What did you learn? How are you applying your learning? Is the quality improvement course something you would encourage other people to do?

The improvement advisor course was hosted by Ko Awatea at Counties Manukau Health and was led by a trio of expert advisors from within the field of quality improvement. We had access to international expertise and local knowledge that provided a framework for quality improvement. The framework is based in science and makes sense of the complexity of quality improvement and change management. The programme gave a balance of theoretical knowledge and practical application tools, which could be immediately embedded in practice through completion of a quality improvement project. There were challenges in applying pure principles – particularly in mental health, but the expert advisors were well placed to contextualise and support the learning process.

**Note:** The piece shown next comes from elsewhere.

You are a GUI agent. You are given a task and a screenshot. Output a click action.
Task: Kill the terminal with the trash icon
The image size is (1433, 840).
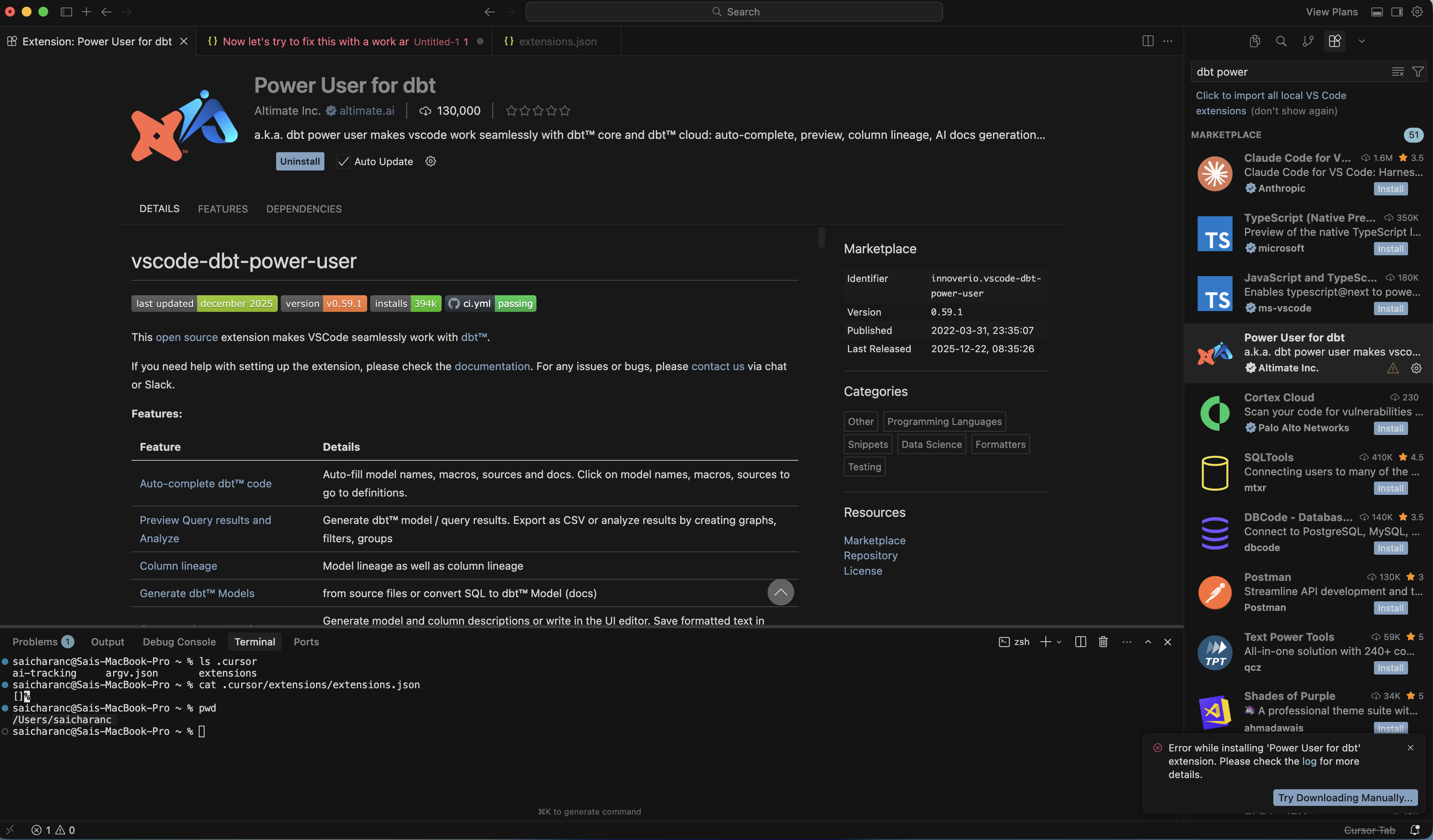click(1103, 642)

Since completing the improvement advisor course, I have been able to apply the learning through further quality improvement work, as well as building awareness, understanding and capability within the quality improvement team here at SMHS.

This learning has been extended by mentoring other team members who have gone on to complete the quality improvement facilitator (QIF) course, co-ordinated by the MHA QIP. I was delighted that the QIF course was offered as a mental health-specific programme. I think there are unique challenges in undertaking improvement within the mental health context and having a course firmly embedded in the sector has allowed the participants to tackle those particular challenges and see how the framework can be applied. SMHS has been fortunate to have participants supported on all three cohorts of the QIF course and I would encourage others to engage if the opportunity continues to be made available.